What you are asked to do> Include the line with "You are a computer-use" and every line before it in the entries below, echoed exactly, but not the pictures.

Data to process>
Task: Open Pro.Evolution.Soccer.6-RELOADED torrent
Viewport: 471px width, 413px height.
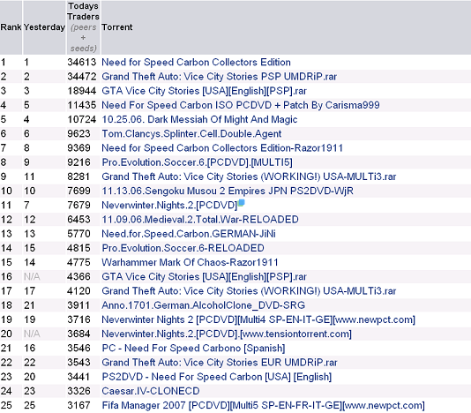Action: click(x=183, y=248)
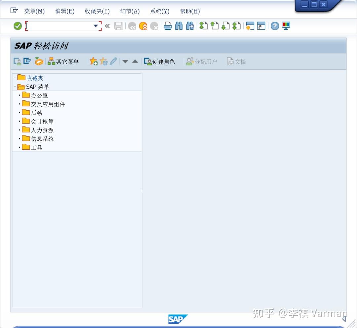The height and width of the screenshot is (328, 357).
Task: Open the 系统(Y) menu
Action: pyautogui.click(x=160, y=11)
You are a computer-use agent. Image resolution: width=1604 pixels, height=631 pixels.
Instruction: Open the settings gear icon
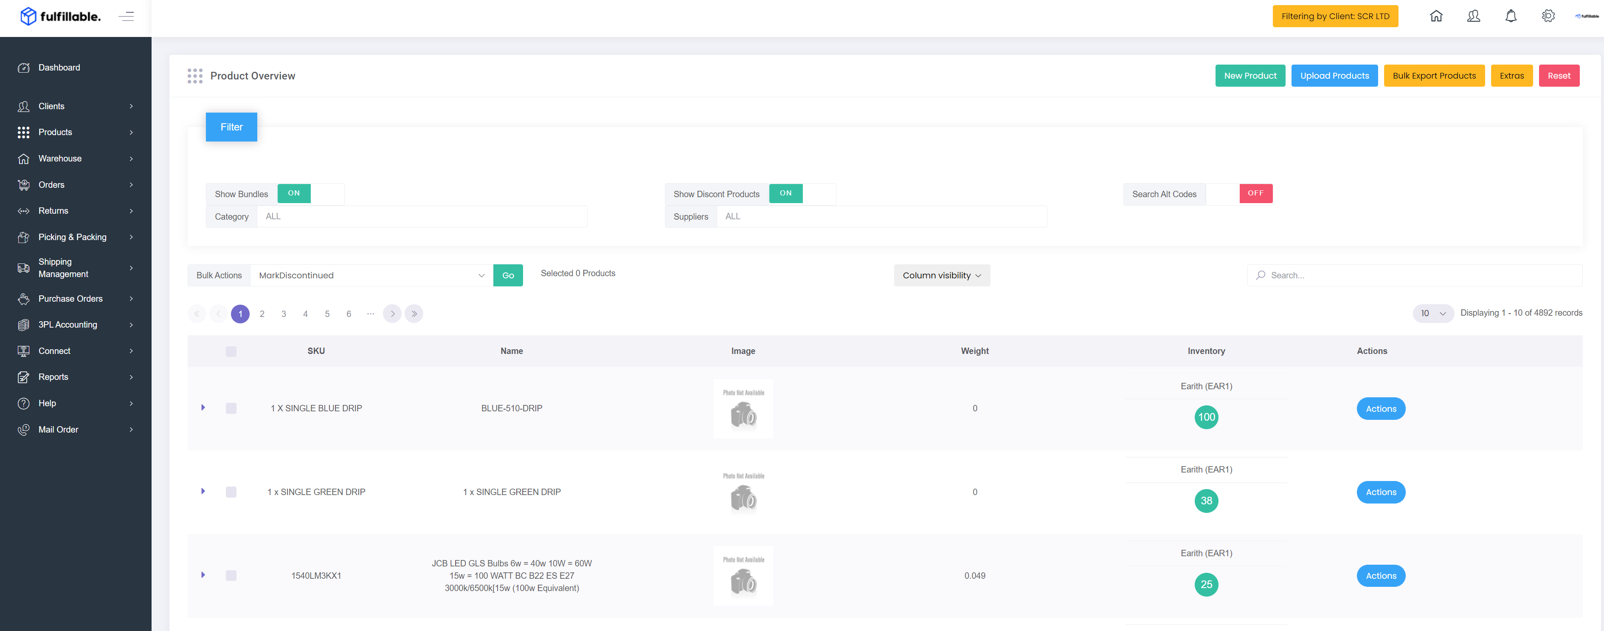pos(1548,16)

Task answer>
Task: Open Pro.Evolution.Soccer.6-RELOADED torrent
Viewport: 471px width, 413px height.
Action: click(x=183, y=248)
The height and width of the screenshot is (328, 357).
Task: Open the 系统(Y) menu
Action: pyautogui.click(x=160, y=11)
You are a computer-use agent. Image resolution: width=1604 pixels, height=631 pixels.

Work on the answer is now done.